___ DATA UNDER STUDY ___
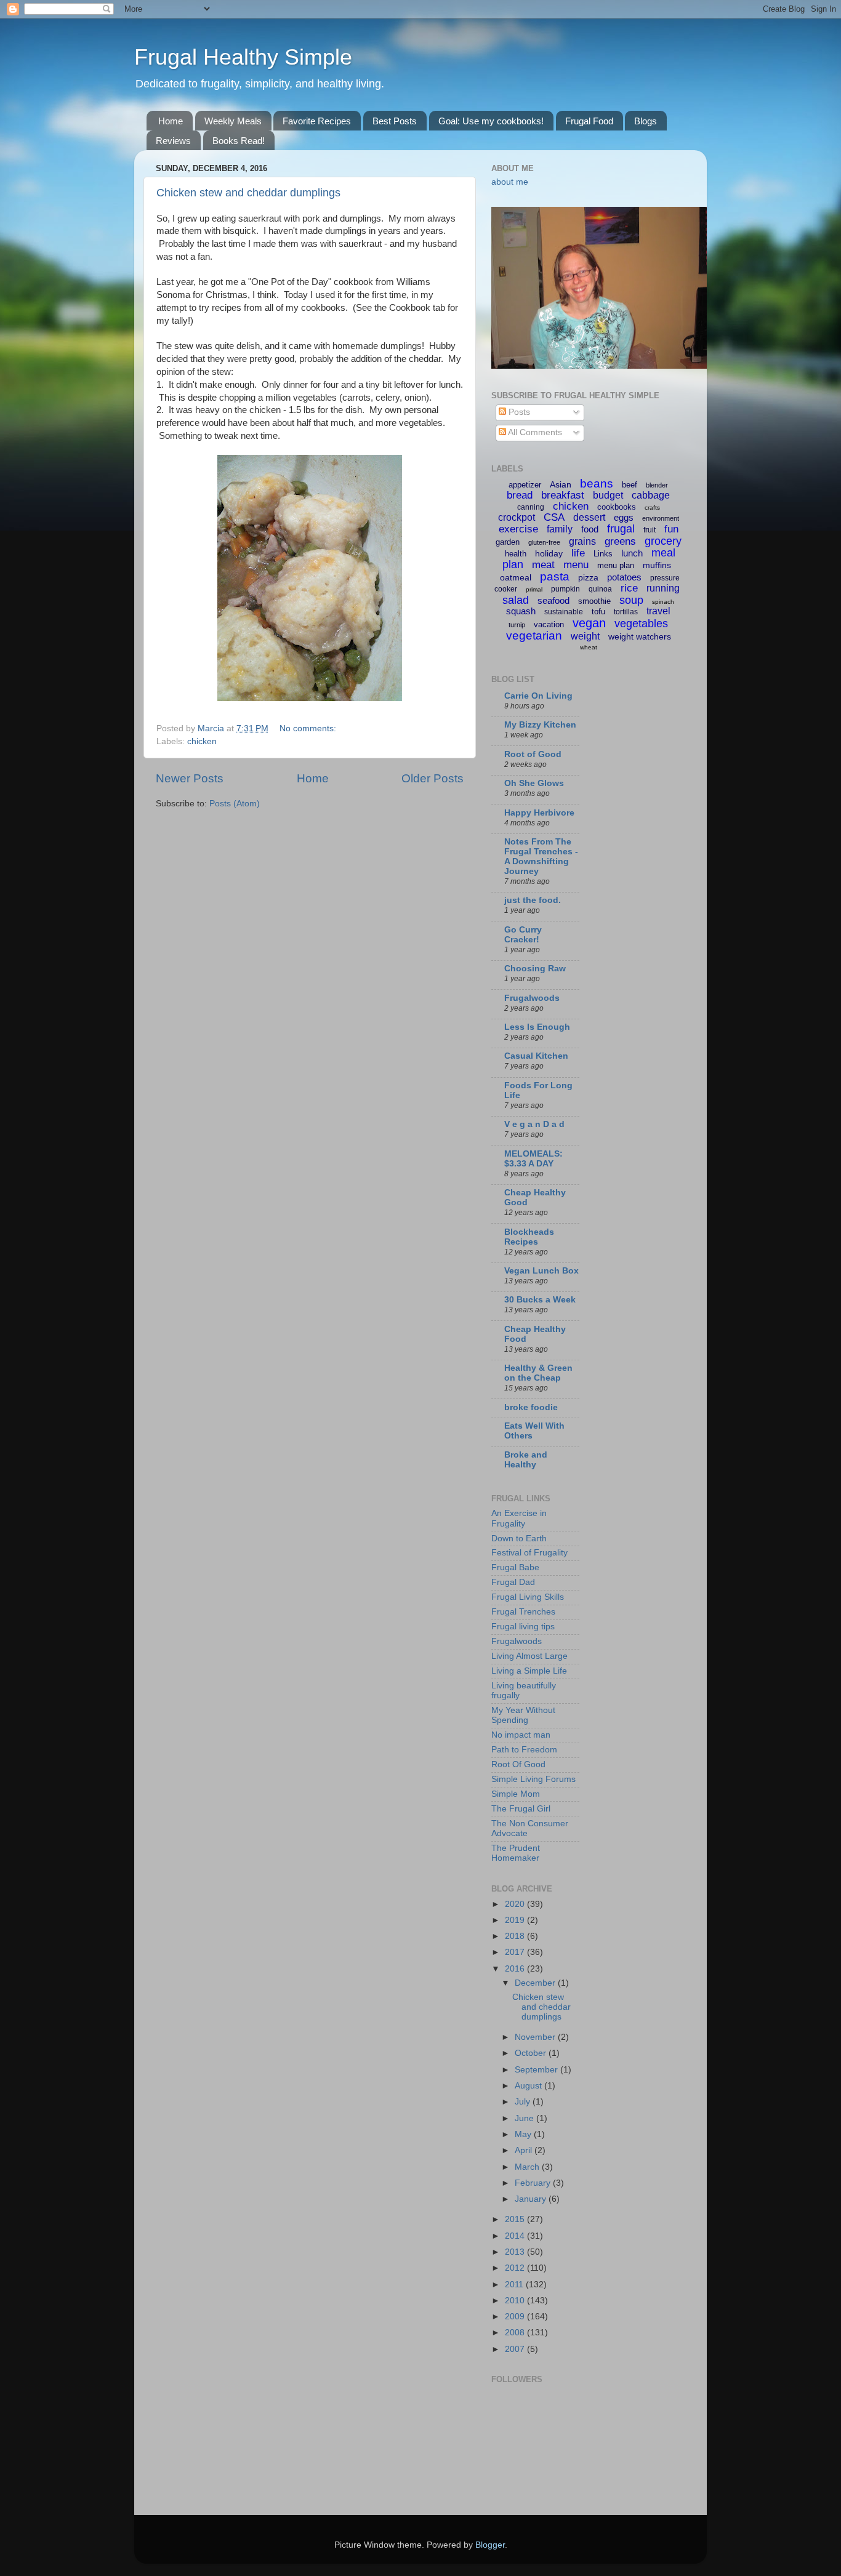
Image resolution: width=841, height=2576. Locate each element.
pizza (588, 577)
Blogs (645, 121)
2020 (516, 1904)
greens (620, 541)
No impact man (520, 1734)
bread (520, 495)
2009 (516, 2316)
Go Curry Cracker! (523, 934)
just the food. (532, 900)
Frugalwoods (532, 998)
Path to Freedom (524, 1749)
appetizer (525, 484)
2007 (516, 2349)
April (524, 2150)
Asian (560, 484)
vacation (549, 624)
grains (582, 541)
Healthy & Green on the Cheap (538, 1372)
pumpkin (565, 589)
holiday (549, 553)
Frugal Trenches (523, 1611)
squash (521, 611)
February (534, 2183)
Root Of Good (518, 1764)
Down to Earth (519, 1538)
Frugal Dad (513, 1582)
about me (509, 182)
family (560, 529)
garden (508, 542)
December (536, 1983)
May (524, 2134)
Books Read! (238, 140)
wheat (588, 647)
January (532, 2199)
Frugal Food (589, 121)
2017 (516, 1952)
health (515, 553)
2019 (516, 1920)
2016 (516, 1968)
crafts (652, 507)
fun (671, 529)
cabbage (651, 495)
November (536, 2037)
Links (603, 553)
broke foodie (531, 1407)
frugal (621, 529)
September (537, 2069)
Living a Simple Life (529, 1670)
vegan (589, 623)
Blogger (490, 2545)
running (663, 588)
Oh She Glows (534, 783)
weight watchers (639, 636)
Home (170, 121)
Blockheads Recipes (529, 1236)
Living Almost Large (529, 1656)
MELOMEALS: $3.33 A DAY (533, 1158)
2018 (516, 1936)
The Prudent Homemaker (515, 1853)
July (524, 2101)
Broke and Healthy (525, 1459)
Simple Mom (515, 1794)
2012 (516, 2268)
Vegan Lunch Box (541, 1270)
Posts (518, 412)
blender (657, 485)
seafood (553, 600)
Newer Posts (189, 778)
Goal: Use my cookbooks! (491, 121)
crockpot (516, 517)
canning (530, 507)
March (528, 2167)
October (532, 2053)
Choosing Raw (535, 968)
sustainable (563, 612)
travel (658, 611)
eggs (624, 517)
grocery (663, 541)
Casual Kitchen (536, 1056)
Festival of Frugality (529, 1552)
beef (629, 484)
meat (543, 565)
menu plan (615, 565)
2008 (516, 2332)
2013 (516, 2252)
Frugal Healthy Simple (243, 57)
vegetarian (534, 635)
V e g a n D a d (534, 1124)
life (578, 553)
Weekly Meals (233, 121)
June (525, 2118)
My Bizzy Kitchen (540, 724)
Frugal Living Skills (527, 1597)
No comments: (309, 728)
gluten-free (544, 542)
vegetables (641, 623)
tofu (598, 611)
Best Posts (394, 121)
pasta (554, 576)
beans (596, 483)
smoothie (594, 601)
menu (576, 565)
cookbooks (616, 507)
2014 (516, 2236)
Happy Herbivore (539, 812)
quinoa (600, 589)
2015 (516, 2219)
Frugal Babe (515, 1567)
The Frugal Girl (520, 1808)
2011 (515, 2284)
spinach (663, 601)
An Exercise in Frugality (519, 1518)
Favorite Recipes (317, 121)
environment (660, 518)
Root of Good (532, 754)
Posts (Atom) (234, 803)
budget (608, 495)
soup (631, 600)
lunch (632, 553)
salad (515, 600)
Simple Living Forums (533, 1779)
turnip (517, 624)
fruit (649, 530)
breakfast (562, 495)
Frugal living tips (523, 1626)
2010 (516, 2300)
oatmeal (515, 577)
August (529, 2085)
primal (534, 589)
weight (585, 636)
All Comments (534, 432)
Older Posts (432, 778)
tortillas (626, 612)
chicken (202, 741)
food (589, 529)
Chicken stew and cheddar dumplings (248, 193)
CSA (554, 517)
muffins (657, 565)
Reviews (173, 140)
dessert (589, 517)
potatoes (624, 577)
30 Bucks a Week (540, 1299)
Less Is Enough (537, 1027)
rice (629, 588)
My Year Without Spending (523, 1715)
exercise (518, 529)
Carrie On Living (538, 695)
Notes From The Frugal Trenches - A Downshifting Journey (541, 856)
___
PROBLEM TO SOLVE: Extract exactly the lines between the line containing "Less Is Enough (537, 1027)" and the end of the data, including both.

COMPLETED EXERCISE:
Less Is Enough (537, 1027)
rice (629, 588)
My Year Without Spending (523, 1715)
exercise (518, 529)
Carrie On Living (538, 695)
Notes From The Frugal Trenches - A Downshifting Journey (541, 856)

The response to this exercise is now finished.